President Bush had hoped that Americans would spend the 'economic stimulus' checks to invigorate the economy
FOR those Americans squeezed mercilessly by the recession, economic life is tough and becoming tougher.
Although the "economic stimulus" checks that citizens are receiving from the federal government are helpful, few are spending the money on nonessentials as President Bush had hoped they would to invigorate the economy. Instead, the windfall is going for necessities: food, gasoline, the mortgage or rent, and to pay down debt in an attempt to ward off even deeper financial disaster.

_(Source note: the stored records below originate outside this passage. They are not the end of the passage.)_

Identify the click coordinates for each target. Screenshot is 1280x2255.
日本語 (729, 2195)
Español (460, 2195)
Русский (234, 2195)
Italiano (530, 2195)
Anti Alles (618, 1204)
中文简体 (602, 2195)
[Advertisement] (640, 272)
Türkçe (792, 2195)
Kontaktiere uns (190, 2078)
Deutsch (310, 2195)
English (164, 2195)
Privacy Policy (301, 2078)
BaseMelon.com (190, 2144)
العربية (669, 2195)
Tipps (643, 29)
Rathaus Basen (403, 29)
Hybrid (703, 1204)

This is the start of the vacation season, but poring over glossy vacation brochures is less a priority, especially if the intent was to travel by car. With the cost of gasoline at $4 a gallon and food prices rising, ordinary people are struggling just to afford food and to buy fuel to go to work, assuming they have jobs.

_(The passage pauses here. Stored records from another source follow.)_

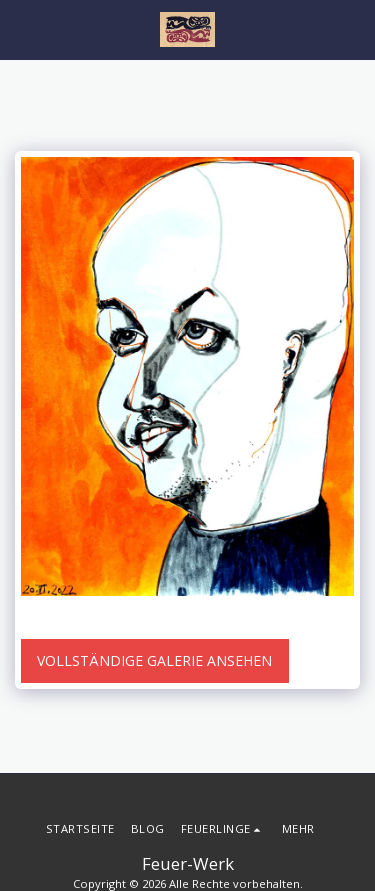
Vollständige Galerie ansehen (154, 660)
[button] (22, 28)
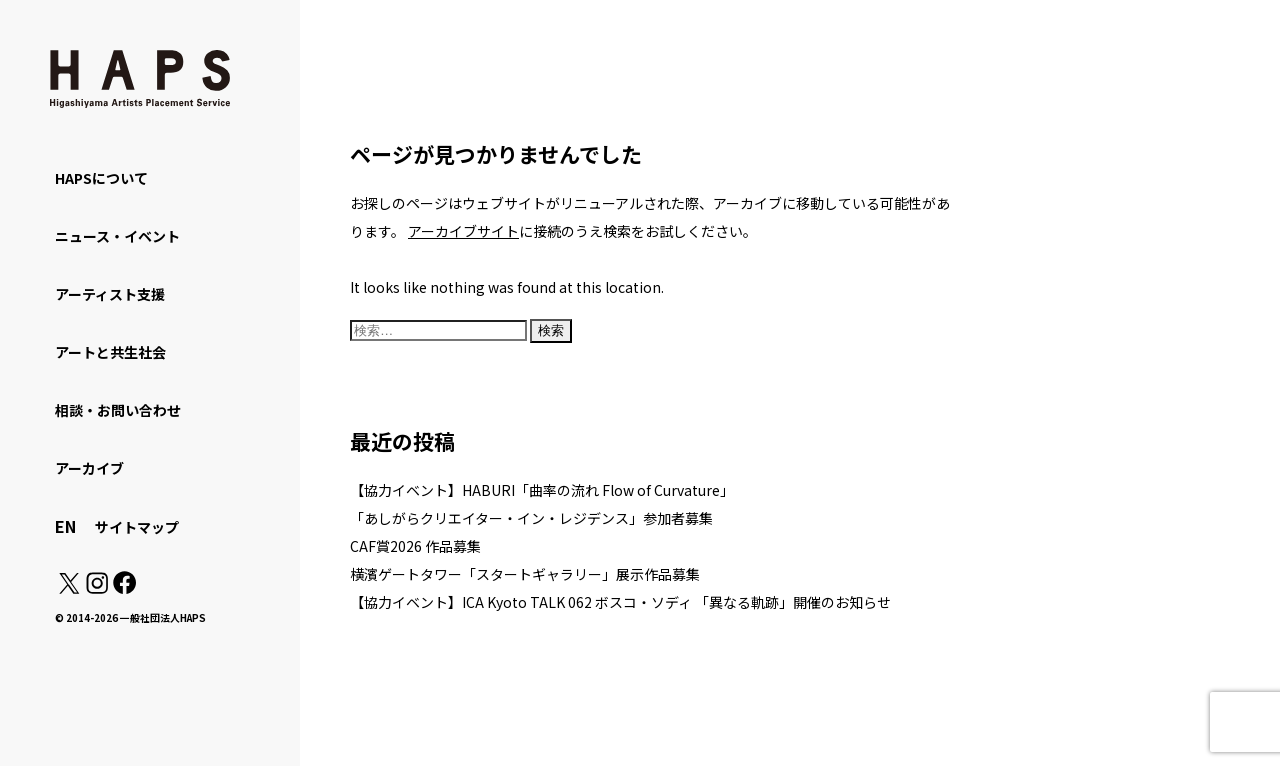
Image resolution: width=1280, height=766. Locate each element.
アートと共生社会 (110, 352)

The need for basic necessities has pushed more Ohioans than ever into poverty. According to a study titled "The Real Bottom Line: The State of Poverty in Ohio 2008," 13.3 percent of 11.5 million residents live below the poverty line. Not surprisingly, the Appalachian region in southern and southeast Ohio has the highest rate of poverty at 19 percent. And sadly, Lucas County outpaces the state's other large urban counties with a 17.5 percent poverty rate.
Though these findings are based on research data up to three years old, the economy has worsened in the meantime. Now, more Ohioans are impoverished than before the "War on Poverty" began in the mid-1960s.
And that is not because people are not working. Roberta Garber, executive director of Community Research Partners, who did the study for the Ohio Association of Community Action Agencies, said, "Somebody can be in a job making $10 an hour and if they work full time, they will still be below the poverty line."
That's why more Ohioans - and other Americans - have signed up for food stamps. The Buckeye state has 1.1 million food stamp recipients, almost twice as many as in 2001. In Michigan, 1.25 million residents get food stamps. That's more than twice as many as in 2000.
Is reckless living to blame? There may be some of that, but it's hardly the main reason. In this region, the auto industry continues to slash jobs, and that has contributed to a lagging economy. Add that to the rising cost of living, fueled by high gas prices, and no wonder citizens have been forced to ask for help.
So, sorry, Mr. President. The economic climate - created by your policies over the last eight years - isn't encouraging Americans to flock to retailers to buy big-screen TVs or fancy barbecue grills.
A check for $1,200 is nice, but food, fuel, and other essentials have to come first.